Economists polled by the Reuters news agency had only expected a decline of 2.1 percent.

The slump follows, however, very strong increases in the previous months of July (+4.9 percent) and June (+4.6 percent), which came about as a result of large orders for aircraft, ships and trains.

"There were an above-average number of large orders for August, but fewer than in the previous months," said a statistician from the Federal Office.

Even without taking into account the large-scale orders, which are prone to fluctuations, incoming orders fell by 5.1 percent in a month-on-month comparison.

The car manufacturers' company holidays, which fell in August, are also likely to have contributed to the deficit.

Auto industry "a brake block for German industry"

According to the information, orders in the automotive industry fell particularly sharply.

Many manufacturers create delivery bottlenecks for important parts and raw materials: According to calculations by statisticians, orders for vehicles and vehicle parts fell by 12 percent in August.

"Today's figures are further evidence that the auto sector is currently a major drag on German industry," commented Ralph Solveen, Deputy Head of Economic Research at Commerzbank.

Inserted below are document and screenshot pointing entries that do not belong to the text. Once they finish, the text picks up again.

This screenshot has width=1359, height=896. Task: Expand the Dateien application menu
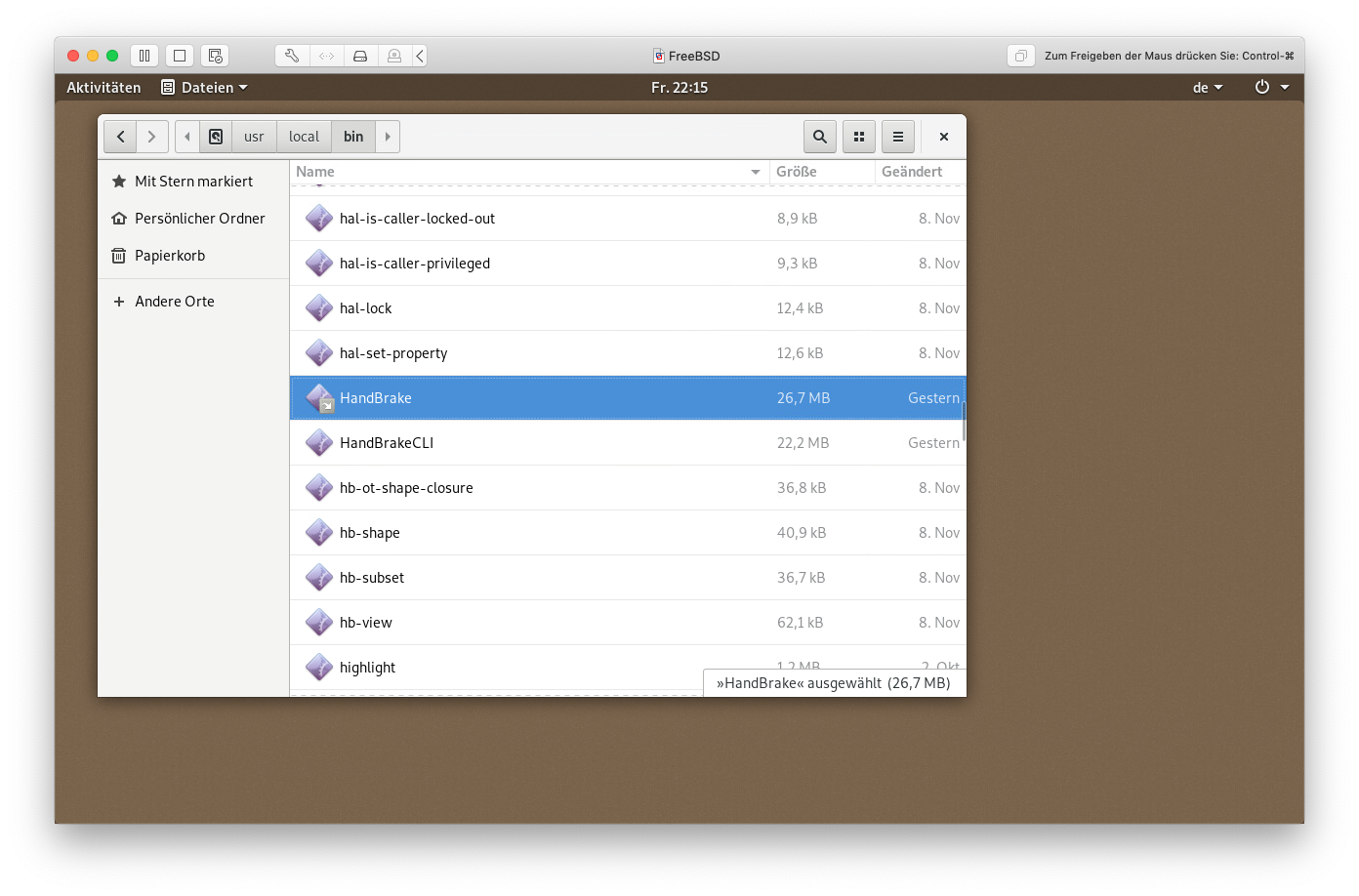pos(205,87)
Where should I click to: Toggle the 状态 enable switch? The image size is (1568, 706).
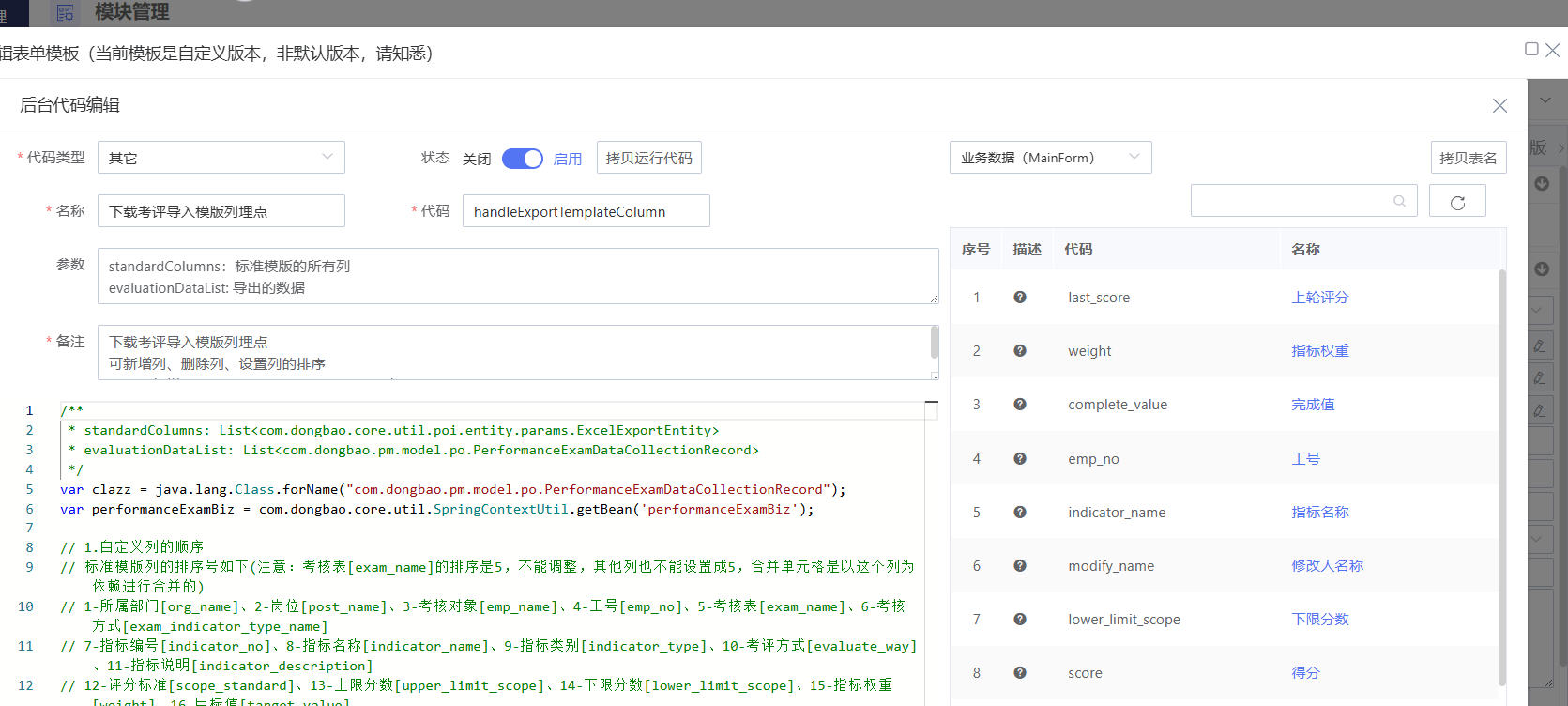click(523, 159)
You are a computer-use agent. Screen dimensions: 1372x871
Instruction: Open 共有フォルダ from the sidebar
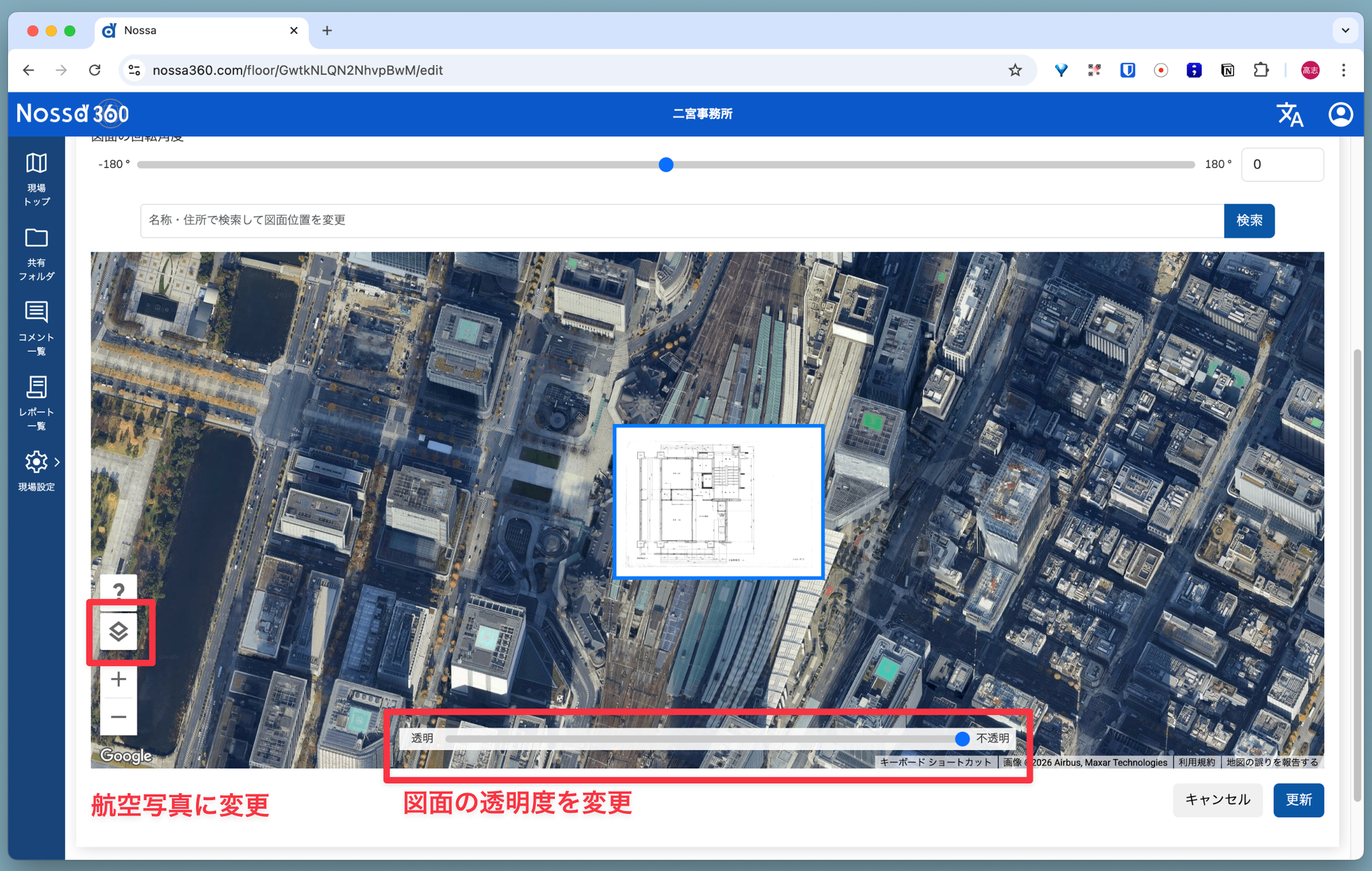36,254
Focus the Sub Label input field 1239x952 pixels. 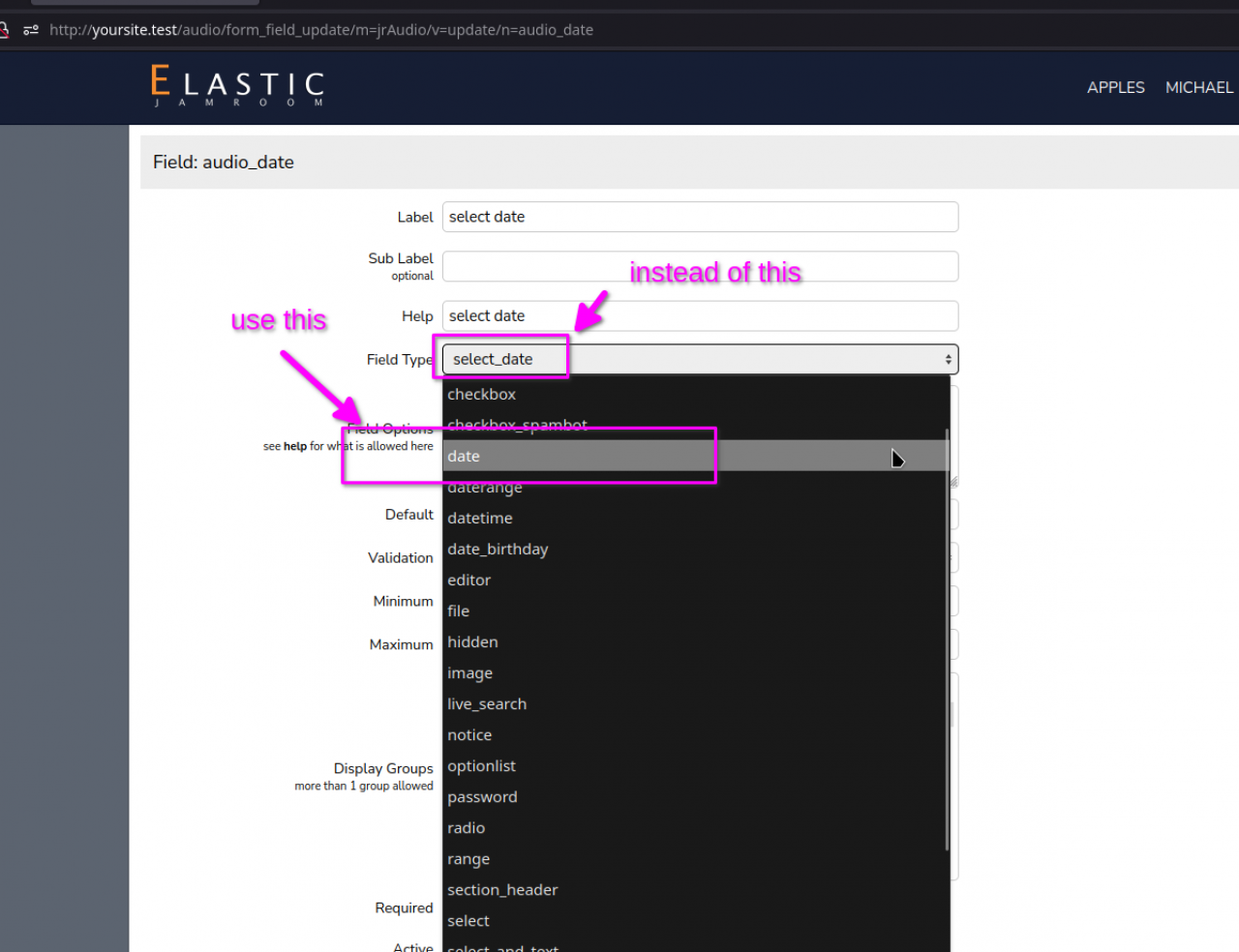pos(700,266)
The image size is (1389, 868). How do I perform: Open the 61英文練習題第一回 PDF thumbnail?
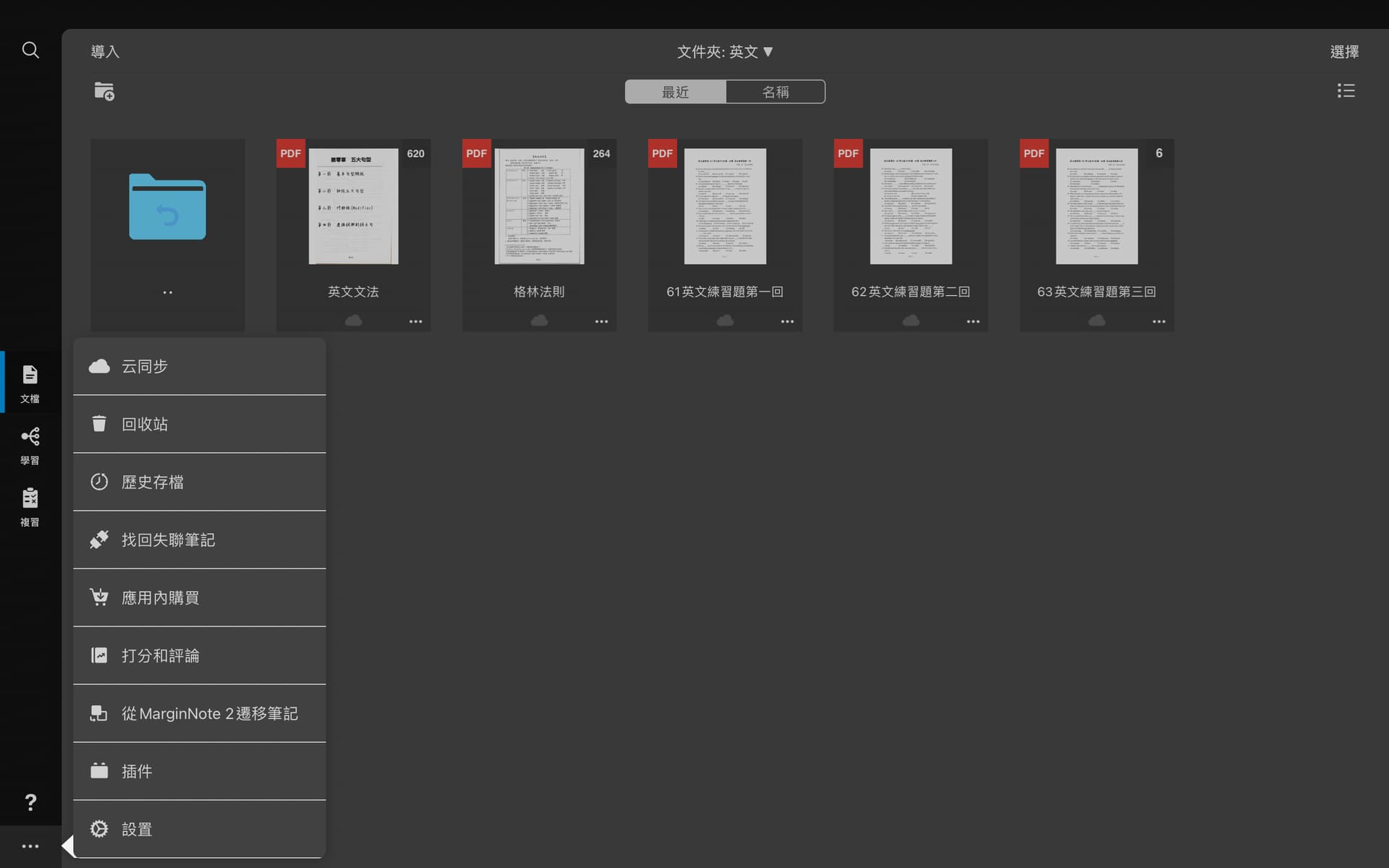(725, 206)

He also referred to the weak figures for the automotive industry, which the industry association VDA published yesterday.

“The sharp drop in incoming orders shows that the shortage of materials is also severely slowing down incoming orders.

If it is already clear that delivery cannot be made, many companies do not even order, ”said VP Bank's chief economist, Thomas Gitzel.

"The shortage of intermediate products is currently a very serious short-term economic risk."

Ministry: Still more orders than before Corona

The Ministry of Economic Affairs, on the other hand, emphasized that incoming orders are still 8.5 percent higher than before the start of the restrictions in the wake of the corona pandemic.

"Overall, the orders in the manufacturing industry were still at a high level," it said from there.

Compared to August 2020, the month of the previous year, which was significantly affected by the pandemic, they even increased by 11.7 percent.

One reason for the sharp decline is the lower demand for exports from abroad.

It was 9.5 percent weaker than in July.

Orders from the euro zone increased by 1.6 percent, while those from the rest of the world fell by 15.2 percent.

Domestic orders fell by 5.2 percent.

Leading institutes have only just lowered their growth forecast for the German economy this year, because the industry is sitting on full order books, but cannot keep up with production due to a lack of preliminary products - such as microchips.

The Kiel Institute for the World Economy (IfW) therefore lowered its growth forecast from 3.9 to 2.6 percent.

In this context, Carsten Brzeski, head of macroeconomic research at ING, sees something positive in the decline in orders.

"It brings some relief for German manufacturers, who are increasingly suffering from high order backlogs," said the economist.

"In view of the still well-filled order books and low inventory levels, the future of industrial production should be extremely bright - if it weren't for the ongoing friction in the supply chain."